#### [Exercise prompt]
Copy each line in the data that includes the word "label".

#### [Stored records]
──────────
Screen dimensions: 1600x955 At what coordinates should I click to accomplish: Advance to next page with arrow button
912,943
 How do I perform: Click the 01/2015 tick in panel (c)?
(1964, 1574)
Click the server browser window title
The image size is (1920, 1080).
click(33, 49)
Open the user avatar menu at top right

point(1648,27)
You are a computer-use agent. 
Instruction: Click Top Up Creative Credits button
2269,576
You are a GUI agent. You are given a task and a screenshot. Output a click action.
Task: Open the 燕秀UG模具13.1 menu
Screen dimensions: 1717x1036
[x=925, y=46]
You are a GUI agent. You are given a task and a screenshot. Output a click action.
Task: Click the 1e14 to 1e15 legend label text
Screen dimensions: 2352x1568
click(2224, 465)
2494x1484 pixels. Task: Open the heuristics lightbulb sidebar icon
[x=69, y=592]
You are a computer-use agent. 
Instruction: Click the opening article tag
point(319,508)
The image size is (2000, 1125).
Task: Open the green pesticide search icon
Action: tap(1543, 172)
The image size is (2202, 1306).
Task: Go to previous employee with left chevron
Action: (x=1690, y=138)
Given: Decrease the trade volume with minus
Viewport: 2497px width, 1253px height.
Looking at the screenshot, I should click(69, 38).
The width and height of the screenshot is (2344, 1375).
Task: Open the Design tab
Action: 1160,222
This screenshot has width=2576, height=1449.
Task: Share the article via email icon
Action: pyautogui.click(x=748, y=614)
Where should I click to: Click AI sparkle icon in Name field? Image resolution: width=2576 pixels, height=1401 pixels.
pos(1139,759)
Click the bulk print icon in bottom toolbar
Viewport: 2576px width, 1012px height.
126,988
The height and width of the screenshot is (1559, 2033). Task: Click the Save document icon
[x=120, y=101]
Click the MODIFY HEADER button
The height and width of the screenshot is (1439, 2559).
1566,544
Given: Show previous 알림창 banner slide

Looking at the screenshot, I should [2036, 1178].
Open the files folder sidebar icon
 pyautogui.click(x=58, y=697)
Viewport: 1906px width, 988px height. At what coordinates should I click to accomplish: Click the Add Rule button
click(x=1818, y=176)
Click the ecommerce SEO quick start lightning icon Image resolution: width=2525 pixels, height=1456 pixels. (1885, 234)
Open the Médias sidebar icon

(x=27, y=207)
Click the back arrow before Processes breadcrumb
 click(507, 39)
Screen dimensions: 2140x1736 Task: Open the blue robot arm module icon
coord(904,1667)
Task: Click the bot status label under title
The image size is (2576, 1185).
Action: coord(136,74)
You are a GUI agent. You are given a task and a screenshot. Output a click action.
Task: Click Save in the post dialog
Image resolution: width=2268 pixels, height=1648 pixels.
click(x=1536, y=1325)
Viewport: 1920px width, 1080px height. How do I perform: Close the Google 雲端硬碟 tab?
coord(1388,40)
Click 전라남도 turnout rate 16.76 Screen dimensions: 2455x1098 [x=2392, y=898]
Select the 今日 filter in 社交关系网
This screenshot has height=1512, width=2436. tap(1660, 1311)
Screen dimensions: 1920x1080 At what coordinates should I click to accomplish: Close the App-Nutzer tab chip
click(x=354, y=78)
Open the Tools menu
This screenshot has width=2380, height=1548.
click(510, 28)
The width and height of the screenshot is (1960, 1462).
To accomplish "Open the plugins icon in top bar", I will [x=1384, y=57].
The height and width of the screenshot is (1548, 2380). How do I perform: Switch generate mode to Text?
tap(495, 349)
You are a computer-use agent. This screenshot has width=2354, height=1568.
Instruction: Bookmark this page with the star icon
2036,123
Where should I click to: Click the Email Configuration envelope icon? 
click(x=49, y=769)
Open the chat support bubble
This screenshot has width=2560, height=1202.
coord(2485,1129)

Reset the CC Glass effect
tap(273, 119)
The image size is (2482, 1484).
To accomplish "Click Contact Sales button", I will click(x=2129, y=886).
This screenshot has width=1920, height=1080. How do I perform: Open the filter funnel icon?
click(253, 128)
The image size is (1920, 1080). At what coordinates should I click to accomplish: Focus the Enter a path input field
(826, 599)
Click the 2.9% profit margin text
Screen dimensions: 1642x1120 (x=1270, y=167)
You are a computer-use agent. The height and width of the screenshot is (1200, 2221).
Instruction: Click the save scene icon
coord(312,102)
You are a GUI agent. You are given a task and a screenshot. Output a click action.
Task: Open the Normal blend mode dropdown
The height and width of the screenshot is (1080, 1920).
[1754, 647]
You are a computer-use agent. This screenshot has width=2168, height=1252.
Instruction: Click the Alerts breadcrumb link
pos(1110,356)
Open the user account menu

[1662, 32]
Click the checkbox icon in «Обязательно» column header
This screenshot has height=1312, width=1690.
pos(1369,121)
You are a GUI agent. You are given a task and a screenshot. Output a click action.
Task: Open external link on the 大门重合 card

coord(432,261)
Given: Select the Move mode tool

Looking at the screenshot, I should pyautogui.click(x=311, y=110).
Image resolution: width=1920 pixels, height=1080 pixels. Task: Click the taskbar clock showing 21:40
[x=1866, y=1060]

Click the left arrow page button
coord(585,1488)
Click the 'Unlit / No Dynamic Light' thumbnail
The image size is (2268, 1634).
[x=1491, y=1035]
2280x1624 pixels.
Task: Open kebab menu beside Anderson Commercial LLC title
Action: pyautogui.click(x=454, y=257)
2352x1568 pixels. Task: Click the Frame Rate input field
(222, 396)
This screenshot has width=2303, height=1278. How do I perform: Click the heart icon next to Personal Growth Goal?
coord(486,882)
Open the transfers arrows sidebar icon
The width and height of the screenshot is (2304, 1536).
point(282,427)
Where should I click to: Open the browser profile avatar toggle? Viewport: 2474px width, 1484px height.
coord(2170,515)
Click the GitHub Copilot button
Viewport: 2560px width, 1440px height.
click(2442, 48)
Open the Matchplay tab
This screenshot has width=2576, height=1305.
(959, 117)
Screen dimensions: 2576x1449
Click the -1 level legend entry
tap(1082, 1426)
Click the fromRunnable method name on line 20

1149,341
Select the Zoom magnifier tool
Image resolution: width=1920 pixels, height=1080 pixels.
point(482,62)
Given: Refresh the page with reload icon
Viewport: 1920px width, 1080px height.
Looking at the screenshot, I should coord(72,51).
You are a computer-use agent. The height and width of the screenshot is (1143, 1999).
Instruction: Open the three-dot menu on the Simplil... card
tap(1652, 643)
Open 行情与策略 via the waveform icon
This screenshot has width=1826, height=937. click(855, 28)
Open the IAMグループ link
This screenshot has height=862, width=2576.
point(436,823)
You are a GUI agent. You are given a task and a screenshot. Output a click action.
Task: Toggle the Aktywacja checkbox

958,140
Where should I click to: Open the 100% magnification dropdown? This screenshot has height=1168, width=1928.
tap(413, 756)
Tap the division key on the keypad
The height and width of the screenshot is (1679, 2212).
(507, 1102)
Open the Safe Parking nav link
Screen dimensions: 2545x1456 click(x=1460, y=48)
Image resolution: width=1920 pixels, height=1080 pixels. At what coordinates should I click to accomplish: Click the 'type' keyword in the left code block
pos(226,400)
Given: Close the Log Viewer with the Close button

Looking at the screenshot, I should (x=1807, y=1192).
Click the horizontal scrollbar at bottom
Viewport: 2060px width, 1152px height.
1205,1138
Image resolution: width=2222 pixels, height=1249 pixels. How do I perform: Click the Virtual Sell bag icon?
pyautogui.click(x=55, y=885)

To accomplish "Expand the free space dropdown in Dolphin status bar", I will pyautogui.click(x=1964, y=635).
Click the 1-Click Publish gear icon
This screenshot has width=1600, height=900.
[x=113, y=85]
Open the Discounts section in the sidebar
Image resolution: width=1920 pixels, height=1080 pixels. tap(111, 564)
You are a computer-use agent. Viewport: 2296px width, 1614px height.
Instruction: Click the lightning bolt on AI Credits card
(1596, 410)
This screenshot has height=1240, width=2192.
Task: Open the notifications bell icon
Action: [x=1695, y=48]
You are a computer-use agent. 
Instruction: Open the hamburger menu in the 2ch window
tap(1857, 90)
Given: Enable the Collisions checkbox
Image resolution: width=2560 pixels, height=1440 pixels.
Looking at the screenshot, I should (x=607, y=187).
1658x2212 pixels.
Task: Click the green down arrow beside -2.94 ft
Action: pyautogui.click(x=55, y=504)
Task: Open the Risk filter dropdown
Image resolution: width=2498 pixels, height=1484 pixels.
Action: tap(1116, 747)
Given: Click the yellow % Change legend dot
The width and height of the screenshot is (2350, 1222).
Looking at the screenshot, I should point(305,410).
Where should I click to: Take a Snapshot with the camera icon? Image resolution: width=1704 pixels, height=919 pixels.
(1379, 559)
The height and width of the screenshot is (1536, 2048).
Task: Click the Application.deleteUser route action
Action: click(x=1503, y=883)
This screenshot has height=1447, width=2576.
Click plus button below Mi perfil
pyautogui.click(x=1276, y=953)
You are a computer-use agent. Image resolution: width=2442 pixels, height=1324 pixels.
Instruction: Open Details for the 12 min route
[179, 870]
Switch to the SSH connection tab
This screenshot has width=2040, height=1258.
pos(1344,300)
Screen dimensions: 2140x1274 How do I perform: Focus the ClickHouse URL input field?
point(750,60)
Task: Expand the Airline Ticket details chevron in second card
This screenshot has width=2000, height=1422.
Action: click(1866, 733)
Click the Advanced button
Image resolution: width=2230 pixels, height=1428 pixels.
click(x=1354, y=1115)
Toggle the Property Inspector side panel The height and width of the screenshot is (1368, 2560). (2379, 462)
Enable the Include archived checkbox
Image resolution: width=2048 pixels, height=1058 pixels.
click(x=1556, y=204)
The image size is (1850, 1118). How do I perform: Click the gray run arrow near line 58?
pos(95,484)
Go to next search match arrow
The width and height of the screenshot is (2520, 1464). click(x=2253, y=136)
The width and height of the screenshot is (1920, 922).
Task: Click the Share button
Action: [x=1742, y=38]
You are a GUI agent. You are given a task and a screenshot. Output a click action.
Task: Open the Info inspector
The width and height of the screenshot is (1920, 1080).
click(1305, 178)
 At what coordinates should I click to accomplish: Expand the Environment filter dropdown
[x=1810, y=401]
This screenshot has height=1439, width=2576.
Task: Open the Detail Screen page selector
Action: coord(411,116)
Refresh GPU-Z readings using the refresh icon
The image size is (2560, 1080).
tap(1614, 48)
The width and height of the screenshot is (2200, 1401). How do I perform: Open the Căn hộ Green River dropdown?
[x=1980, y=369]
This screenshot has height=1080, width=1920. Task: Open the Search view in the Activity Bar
──────────
#### [Expected output]
Task: Click the 1e14 to 1e15 legend label text
Task: Click the bot status label under title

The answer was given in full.